§ **REQUIRED ACTION**
Print out every entry that follows, exactly as written.

(Dataset entries)
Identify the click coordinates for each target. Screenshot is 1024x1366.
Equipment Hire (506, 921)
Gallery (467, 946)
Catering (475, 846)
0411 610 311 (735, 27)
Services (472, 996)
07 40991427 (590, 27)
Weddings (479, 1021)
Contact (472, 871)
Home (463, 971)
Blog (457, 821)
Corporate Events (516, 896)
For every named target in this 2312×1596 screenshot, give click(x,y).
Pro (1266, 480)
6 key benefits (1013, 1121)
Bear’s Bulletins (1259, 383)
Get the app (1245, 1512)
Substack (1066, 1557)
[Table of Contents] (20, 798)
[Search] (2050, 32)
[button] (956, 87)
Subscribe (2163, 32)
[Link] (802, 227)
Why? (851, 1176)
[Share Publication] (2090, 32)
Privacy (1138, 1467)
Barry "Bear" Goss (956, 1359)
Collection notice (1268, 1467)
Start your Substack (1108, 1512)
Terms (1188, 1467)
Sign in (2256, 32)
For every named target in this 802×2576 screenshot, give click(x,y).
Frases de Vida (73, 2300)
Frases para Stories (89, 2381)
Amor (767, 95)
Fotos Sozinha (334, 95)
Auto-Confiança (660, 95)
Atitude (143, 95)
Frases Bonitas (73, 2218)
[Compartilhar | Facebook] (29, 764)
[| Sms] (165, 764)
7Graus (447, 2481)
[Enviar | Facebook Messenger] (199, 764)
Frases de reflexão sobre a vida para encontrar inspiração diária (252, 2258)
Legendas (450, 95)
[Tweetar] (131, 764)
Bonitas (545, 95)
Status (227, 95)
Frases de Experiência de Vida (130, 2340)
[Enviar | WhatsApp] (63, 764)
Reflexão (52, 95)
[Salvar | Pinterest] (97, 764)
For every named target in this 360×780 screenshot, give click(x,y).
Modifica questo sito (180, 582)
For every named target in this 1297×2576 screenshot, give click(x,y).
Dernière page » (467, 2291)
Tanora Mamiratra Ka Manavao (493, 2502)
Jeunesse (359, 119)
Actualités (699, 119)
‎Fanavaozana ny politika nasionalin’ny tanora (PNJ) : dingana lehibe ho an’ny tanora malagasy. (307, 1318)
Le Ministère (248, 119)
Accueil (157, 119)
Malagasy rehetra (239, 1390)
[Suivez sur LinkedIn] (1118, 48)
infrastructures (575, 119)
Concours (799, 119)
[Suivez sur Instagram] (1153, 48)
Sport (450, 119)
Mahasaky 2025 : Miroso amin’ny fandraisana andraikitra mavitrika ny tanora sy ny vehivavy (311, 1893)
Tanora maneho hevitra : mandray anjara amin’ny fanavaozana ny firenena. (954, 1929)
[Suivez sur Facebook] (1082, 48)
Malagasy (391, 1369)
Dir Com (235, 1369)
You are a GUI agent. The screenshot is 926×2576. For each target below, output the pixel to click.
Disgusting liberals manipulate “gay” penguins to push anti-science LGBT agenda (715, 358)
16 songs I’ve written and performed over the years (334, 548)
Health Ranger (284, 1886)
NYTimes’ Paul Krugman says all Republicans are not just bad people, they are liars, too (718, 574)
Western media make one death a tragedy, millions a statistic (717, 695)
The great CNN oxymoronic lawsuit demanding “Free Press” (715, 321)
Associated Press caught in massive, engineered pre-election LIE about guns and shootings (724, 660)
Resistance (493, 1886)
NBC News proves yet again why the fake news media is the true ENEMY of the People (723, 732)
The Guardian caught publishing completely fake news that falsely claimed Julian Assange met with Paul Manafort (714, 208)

§ **ANSWER SECTION**
Identify the click coordinates for each target. Screenshot is 1024x1366.
Equipment Hire (506, 921)
Gallery (467, 946)
Catering (475, 846)
0411 610 311 (735, 27)
Services (472, 996)
07 40991427 (590, 27)
Weddings (479, 1021)
Contact (472, 871)
Home (463, 971)
Blog (457, 821)
Corporate Events (516, 896)
For every named target in this 2312×1596 screenshot, give click(x,y).
Pro (1266, 480)
6 key benefits (1013, 1121)
Bear’s Bulletins (1259, 383)
Get the app (1245, 1512)
Substack (1066, 1557)
[Table of Contents] (20, 798)
[Search] (2050, 32)
[button] (956, 87)
Subscribe (2163, 32)
[Link] (802, 227)
Why? (851, 1176)
[Share Publication] (2090, 32)
Privacy (1138, 1467)
Barry "Bear" Goss (956, 1359)
Collection notice (1268, 1467)
Start your Substack (1108, 1512)
Terms (1188, 1467)
Sign in (2256, 32)
For every named target in this 802×2576 screenshot, give click(x,y).
Frases de Vida (73, 2300)
Frases para Stories (89, 2381)
Amor (767, 95)
Fotos Sozinha (334, 95)
Auto-Confiança (660, 95)
Atitude (143, 95)
Frases Bonitas (73, 2218)
[Compartilhar | Facebook] (29, 764)
[| Sms] (165, 764)
7Graus (447, 2481)
[Enviar | Facebook Messenger] (199, 764)
Frases de reflexão sobre a vida para encontrar inspiração diária (252, 2258)
Legendas (450, 95)
[Tweetar] (131, 764)
Bonitas (545, 95)
Status (227, 95)
Frases de Experiência de Vida (130, 2340)
[Enviar | WhatsApp] (63, 764)
Reflexão (52, 95)
[Salvar | Pinterest] (97, 764)
For every named target in this 360×780 screenshot, give click(x,y).
Modifica questo sito (180, 582)
For every named target in this 1297×2576 screenshot, give click(x,y).
Dernière page » (467, 2291)
Tanora Mamiratra Ka Manavao (493, 2502)
Jeunesse (359, 119)
Actualités (699, 119)
‎Fanavaozana ny politika nasionalin’ny tanora (PNJ) : dingana lehibe ho an’ny tanora malagasy. (307, 1318)
Le Ministère (248, 119)
Accueil (157, 119)
Malagasy rehetra (239, 1390)
[Suivez sur LinkedIn] (1118, 48)
infrastructures (575, 119)
Concours (799, 119)
[Suivez sur Instagram] (1153, 48)
Sport (450, 119)
Mahasaky 2025 : Miroso amin’ny fandraisana andraikitra mavitrika ny tanora sy ny vehivavy (311, 1893)
Tanora maneho hevitra : mandray anjara amin’ny fanavaozana ny firenena. (954, 1929)
[Suivez sur Facebook] (1082, 48)
Malagasy (391, 1369)
Dir Com (235, 1369)
You are a GUI agent. The screenshot is 926×2576. For each target below, output the pixel to click.
Disgusting liberals manipulate “gay” penguins to push anti-science LGBT agenda (715, 358)
16 songs I’ve written and performed over the years (334, 548)
Health Ranger (284, 1886)
NYTimes’ Paul Krugman says all Republicans are not just bad people, they are liars, too (718, 574)
Western media make one death a tragedy, millions a statistic (717, 695)
The great CNN oxymoronic lawsuit demanding “Free Press” (715, 321)
Associated Press caught in massive, engineered pre-election LIE about guns and shootings (724, 660)
Resistance (493, 1886)
NBC News proves yet again why the fake news media is the true ENEMY of the People (723, 732)
The Guardian caught publishing completely fake news that falsely claimed Julian Assange met with Paul Manafort (714, 208)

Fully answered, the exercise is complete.